*Task to complete*
Give back all of the records exactly.

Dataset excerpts
== Segment start ==

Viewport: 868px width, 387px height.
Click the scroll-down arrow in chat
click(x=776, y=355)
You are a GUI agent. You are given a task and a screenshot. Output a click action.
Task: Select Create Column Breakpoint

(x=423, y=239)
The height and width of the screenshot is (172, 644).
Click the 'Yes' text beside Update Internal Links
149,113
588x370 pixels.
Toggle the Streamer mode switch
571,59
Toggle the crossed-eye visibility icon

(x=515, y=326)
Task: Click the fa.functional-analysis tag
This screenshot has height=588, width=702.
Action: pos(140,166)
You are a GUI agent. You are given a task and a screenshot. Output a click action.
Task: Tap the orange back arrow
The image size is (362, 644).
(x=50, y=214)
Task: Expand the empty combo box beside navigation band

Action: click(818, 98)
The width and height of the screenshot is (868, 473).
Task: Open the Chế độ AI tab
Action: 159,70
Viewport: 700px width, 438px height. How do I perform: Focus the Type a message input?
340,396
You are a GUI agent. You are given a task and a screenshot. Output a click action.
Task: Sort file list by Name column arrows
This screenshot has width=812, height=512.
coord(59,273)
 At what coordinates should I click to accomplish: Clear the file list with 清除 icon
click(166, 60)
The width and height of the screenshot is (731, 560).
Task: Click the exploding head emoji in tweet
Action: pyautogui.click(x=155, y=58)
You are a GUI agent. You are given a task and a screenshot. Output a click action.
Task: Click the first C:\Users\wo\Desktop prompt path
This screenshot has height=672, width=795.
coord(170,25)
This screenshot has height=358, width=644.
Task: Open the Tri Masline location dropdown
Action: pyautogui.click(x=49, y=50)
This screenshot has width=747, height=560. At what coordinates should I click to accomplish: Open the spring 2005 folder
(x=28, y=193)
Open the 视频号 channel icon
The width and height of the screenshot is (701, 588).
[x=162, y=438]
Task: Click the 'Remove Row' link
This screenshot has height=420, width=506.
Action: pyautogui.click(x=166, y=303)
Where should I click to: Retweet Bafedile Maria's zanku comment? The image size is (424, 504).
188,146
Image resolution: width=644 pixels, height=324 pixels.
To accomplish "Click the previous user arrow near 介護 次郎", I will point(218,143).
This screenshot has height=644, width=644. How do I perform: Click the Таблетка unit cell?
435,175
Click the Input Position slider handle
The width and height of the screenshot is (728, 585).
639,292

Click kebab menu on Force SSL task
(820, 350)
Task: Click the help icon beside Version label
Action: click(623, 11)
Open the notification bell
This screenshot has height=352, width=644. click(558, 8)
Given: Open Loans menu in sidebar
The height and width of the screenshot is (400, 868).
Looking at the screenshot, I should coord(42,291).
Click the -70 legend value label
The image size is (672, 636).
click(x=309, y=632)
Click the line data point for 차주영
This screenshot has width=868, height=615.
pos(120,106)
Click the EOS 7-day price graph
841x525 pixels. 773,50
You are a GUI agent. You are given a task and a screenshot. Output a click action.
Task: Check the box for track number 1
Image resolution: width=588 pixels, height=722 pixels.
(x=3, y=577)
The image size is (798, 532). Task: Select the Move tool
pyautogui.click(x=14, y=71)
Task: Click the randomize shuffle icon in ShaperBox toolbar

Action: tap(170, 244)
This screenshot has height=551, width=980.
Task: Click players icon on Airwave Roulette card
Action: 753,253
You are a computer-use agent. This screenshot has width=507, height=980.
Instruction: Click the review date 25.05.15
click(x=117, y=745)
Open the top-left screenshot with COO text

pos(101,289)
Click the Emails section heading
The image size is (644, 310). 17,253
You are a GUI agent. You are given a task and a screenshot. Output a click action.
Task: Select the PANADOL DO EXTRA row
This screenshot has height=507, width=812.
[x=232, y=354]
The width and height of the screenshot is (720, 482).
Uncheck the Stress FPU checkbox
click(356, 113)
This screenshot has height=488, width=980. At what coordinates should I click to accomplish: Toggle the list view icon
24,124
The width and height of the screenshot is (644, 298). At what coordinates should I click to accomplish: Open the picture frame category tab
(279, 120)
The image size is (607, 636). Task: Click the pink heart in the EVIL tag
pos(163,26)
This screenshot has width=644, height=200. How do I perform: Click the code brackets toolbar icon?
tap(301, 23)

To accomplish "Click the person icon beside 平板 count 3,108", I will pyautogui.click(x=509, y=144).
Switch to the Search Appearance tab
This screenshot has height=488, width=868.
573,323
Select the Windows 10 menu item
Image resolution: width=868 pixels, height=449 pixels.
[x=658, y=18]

== Segment end ==

*Solution for this task*
Viewport: 868px width, 387px height.
Click the scroll-down arrow in chat
click(x=776, y=355)
You are a GUI agent. You are given a task and a screenshot. Output a click action.
Task: Select Create Column Breakpoint

(x=423, y=239)
The height and width of the screenshot is (172, 644).
Click the 'Yes' text beside Update Internal Links
149,113
588x370 pixels.
Toggle the Streamer mode switch
571,59
Toggle the crossed-eye visibility icon

(x=515, y=326)
Task: Click the fa.functional-analysis tag
This screenshot has height=588, width=702.
Action: pos(140,166)
You are a GUI agent. You are given a task and a screenshot. Output a click action.
Task: Tap the orange back arrow
The image size is (362, 644).
(x=50, y=214)
Task: Expand the empty combo box beside navigation band

Action: click(818, 98)
The width and height of the screenshot is (868, 473).
Task: Open the Chế độ AI tab
Action: 159,70
Viewport: 700px width, 438px height. How do I perform: Focus the Type a message input?
340,396
You are a GUI agent. You are given a task and a screenshot. Output a click action.
Task: Sort file list by Name column arrows
This screenshot has width=812, height=512.
coord(59,273)
 At what coordinates should I click to accomplish: Clear the file list with 清除 icon
click(166, 60)
The width and height of the screenshot is (731, 560).
Task: Click the exploding head emoji in tweet
Action: pyautogui.click(x=155, y=58)
You are a GUI agent. You are given a task and a screenshot. Output a click action.
Task: Click the first C:\Users\wo\Desktop prompt path
This screenshot has height=672, width=795.
coord(170,25)
This screenshot has height=358, width=644.
Task: Open the Tri Masline location dropdown
Action: pyautogui.click(x=49, y=50)
This screenshot has width=747, height=560. At what coordinates should I click to accomplish: Open the spring 2005 folder
(x=28, y=193)
Open the 视频号 channel icon
The width and height of the screenshot is (701, 588).
[x=162, y=438]
Task: Click the 'Remove Row' link
This screenshot has height=420, width=506.
Action: pyautogui.click(x=166, y=303)
Where should I click to: Retweet Bafedile Maria's zanku comment? The image size is (424, 504).
188,146
Image resolution: width=644 pixels, height=324 pixels.
To accomplish "Click the previous user arrow near 介護 次郎", I will point(218,143).
This screenshot has height=644, width=644. How do I perform: Click the Таблетка unit cell?
435,175
Click the Input Position slider handle
The width and height of the screenshot is (728, 585).
639,292

Click kebab menu on Force SSL task
(820, 350)
Task: Click the help icon beside Version label
Action: click(623, 11)
Open the notification bell
This screenshot has height=352, width=644. click(558, 8)
Given: Open Loans menu in sidebar
The height and width of the screenshot is (400, 868).
Looking at the screenshot, I should coord(42,291).
Click the -70 legend value label
The image size is (672, 636).
click(x=309, y=632)
Click the line data point for 차주영
This screenshot has width=868, height=615.
pos(120,106)
Click the EOS 7-day price graph
841x525 pixels. 773,50
You are a GUI agent. You are given a task and a screenshot. Output a click action.
Task: Check the box for track number 1
Image resolution: width=588 pixels, height=722 pixels.
(x=3, y=577)
The image size is (798, 532). Task: Select the Move tool
pyautogui.click(x=14, y=71)
Task: Click the randomize shuffle icon in ShaperBox toolbar

Action: tap(170, 244)
This screenshot has height=551, width=980.
Task: Click players icon on Airwave Roulette card
Action: 753,253
You are a computer-use agent. This screenshot has width=507, height=980.
Instruction: Click the review date 25.05.15
click(x=117, y=745)
Open the top-left screenshot with COO text

pos(101,289)
Click the Emails section heading
The image size is (644, 310). 17,253
You are a GUI agent. You are given a task and a screenshot. Output a click action.
Task: Select the PANADOL DO EXTRA row
This screenshot has height=507, width=812.
[x=232, y=354]
The width and height of the screenshot is (720, 482).
Uncheck the Stress FPU checkbox
click(356, 113)
This screenshot has height=488, width=980. At what coordinates should I click to accomplish: Toggle the list view icon
24,124
The width and height of the screenshot is (644, 298). At what coordinates should I click to accomplish: Open the picture frame category tab
(279, 120)
The image size is (607, 636). Task: Click the pink heart in the EVIL tag
pos(163,26)
This screenshot has width=644, height=200. How do I perform: Click the code brackets toolbar icon?
tap(301, 23)

To accomplish "Click the person icon beside 平板 count 3,108", I will pyautogui.click(x=509, y=144).
Switch to the Search Appearance tab
This screenshot has height=488, width=868.
573,323
Select the Windows 10 menu item
Image resolution: width=868 pixels, height=449 pixels.
[x=658, y=18]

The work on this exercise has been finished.